How can one not give this story full 5 stars? When I read it, I did not know who the writer was. I have never read such a compelling story before.
On the surface, it is the story of a man who fails to reach the camp and consequently freezes to death. Though he is strapping and able-bodied, he is not familiar with the power of cold and what it can do to the frail human body. Too much caution against snow and extremely low temperatures do not pose any real challenge to a masculine man like him. This is how he thinks. In some naiveté, he sets out and calculates that he would join the boys at camp for supper. He underestimates the -50 degrees temperature. His dog knows what he does not. “The animal was worried by the great cold.
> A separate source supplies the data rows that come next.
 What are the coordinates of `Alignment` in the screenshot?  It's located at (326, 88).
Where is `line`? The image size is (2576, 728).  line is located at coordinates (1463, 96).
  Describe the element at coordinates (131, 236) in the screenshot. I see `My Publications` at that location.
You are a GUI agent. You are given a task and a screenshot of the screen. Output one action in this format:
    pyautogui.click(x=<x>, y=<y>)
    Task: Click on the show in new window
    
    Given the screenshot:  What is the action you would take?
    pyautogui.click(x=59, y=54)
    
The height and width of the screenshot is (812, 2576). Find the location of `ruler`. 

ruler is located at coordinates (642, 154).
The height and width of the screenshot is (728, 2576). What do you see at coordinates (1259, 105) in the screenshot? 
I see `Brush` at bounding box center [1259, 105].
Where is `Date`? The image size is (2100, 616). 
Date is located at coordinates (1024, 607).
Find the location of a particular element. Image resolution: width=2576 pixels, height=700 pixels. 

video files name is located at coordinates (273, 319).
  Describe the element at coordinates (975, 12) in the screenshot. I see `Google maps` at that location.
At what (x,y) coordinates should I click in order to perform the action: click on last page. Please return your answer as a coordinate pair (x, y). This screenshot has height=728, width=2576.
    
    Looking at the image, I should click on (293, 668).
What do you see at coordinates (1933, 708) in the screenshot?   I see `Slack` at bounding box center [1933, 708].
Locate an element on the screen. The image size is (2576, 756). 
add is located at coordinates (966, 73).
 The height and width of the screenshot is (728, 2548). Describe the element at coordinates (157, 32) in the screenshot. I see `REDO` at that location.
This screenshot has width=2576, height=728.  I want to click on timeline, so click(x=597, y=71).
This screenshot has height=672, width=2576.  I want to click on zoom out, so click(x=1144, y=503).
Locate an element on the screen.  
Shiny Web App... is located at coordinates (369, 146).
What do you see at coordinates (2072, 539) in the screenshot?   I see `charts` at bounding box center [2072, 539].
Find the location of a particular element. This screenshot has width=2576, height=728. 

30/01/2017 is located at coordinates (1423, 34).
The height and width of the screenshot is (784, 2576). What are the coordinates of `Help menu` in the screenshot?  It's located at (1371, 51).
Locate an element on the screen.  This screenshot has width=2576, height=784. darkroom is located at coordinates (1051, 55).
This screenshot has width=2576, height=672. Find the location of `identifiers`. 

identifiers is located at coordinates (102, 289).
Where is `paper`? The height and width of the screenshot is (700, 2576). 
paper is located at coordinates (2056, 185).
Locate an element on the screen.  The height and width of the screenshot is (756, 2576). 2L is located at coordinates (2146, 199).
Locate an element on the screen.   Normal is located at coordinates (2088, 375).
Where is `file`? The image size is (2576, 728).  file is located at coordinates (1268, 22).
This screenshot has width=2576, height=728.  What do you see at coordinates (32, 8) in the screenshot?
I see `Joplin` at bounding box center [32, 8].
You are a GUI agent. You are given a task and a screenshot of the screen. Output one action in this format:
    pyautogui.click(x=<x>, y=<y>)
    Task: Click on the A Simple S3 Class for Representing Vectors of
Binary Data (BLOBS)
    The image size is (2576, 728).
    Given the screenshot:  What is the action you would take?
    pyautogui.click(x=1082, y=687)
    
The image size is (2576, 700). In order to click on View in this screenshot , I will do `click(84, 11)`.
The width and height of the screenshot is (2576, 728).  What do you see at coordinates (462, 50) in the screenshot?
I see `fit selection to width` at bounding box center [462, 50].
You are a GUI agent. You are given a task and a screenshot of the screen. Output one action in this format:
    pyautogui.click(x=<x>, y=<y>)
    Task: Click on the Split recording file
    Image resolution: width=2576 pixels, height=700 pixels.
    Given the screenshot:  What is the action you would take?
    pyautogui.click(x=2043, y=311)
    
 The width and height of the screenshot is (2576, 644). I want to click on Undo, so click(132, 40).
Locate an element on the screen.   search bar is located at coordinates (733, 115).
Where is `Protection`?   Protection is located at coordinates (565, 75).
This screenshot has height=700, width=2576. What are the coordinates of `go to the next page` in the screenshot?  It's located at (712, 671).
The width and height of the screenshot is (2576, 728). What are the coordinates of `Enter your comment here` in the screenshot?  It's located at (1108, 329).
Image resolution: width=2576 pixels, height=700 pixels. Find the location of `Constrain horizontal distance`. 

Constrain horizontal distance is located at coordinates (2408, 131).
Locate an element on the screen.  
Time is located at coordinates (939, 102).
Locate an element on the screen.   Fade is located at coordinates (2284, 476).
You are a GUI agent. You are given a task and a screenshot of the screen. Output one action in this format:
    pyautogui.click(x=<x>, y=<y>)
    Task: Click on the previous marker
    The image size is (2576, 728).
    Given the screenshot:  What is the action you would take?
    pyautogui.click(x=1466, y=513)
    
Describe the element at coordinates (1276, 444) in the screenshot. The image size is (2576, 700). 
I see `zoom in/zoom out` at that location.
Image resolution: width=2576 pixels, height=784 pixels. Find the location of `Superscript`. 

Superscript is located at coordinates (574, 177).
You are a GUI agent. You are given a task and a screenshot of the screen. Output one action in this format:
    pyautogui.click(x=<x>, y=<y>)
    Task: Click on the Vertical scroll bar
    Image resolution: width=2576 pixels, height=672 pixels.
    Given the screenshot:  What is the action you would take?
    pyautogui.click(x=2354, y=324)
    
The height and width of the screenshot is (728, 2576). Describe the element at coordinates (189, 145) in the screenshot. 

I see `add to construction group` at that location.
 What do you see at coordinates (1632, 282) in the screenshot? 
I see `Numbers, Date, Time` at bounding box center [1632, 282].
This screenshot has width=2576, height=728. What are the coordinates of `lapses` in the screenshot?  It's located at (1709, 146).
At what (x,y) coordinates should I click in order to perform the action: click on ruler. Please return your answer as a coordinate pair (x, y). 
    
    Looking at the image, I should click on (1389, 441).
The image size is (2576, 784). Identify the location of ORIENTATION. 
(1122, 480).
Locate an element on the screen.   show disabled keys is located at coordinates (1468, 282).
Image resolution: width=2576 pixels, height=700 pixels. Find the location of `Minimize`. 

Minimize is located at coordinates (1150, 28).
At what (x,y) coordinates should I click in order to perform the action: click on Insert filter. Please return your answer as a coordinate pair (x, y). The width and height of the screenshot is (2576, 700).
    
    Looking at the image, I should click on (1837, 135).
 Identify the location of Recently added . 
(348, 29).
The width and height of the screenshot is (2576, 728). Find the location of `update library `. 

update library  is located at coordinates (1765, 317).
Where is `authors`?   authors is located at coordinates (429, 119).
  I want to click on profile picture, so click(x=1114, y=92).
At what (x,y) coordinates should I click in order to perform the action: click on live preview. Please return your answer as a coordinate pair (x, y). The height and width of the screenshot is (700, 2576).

It knew that this was no time for traveling. Its own feeling was closer to the truth than the man’s judgment.”
The man, along with his dog, walks toward the camp. It takes him a while to know that some of his limbs are already numb. Later on, he has to see his hands and legs to know that they are still attached to his body. He decides to build a fire. The story carries a beautiful description of how he goes about this. He successfully builds a fire, but it dies out because a big load of snow falls from the tree under which he made it.
As one reads, one walks with the man and his dog through the chilling snowscape. The wintry air, the unbroken white of the landscape and the vulnerability of the man are shown with such skill that one feels the ‘chill,’ and the danger this poses to man’s life, in one’s gut. In fact, man, animal, and nature interact in fascinating ways. One can really reflect on these themes. In the end, the overconfident man, the adventurer, succumbs to the hostile nature.
Just before he becomes supremely exhausted and the death seems near; he looks at the dog and wants to kill the dog to save himself from dying. But the dog senses the change in the man’s voice, his gesture, the danger of it all. However, the man could not move his limbs to carry out the deed.
At the end, the man seems sitting in an upright position, not moving or doing anything, nor attempting to build a fire. “Never in the dog’s experience had it known a man to sit like that.” The dog intuitively senses death. This is how Jack London writes about the dog’s response:
“… the dog howled loudly. And still later it moved close to the man and caught the smell of death. This made the animal back away. A little longer it delayed, howling under the stars that leaped and danced and shone brightly in the cold sky. Then it turned and ran along the trail toward the camp it knew, where there were the other food providers and fire providers.”
It is such a remarkable story because it tells us things about life, about beauty, about other beings, other worlds that are not ours–not in a way we think they are. The man, for instance, except for his too cocky ideas about his own superiority, is admirable. He fights to the end. One wants him to survival and see him to make it to the camp. We like happy endings in life as well as in fiction. Jack London does not disappoint in because at least one of the two makes it to the camp.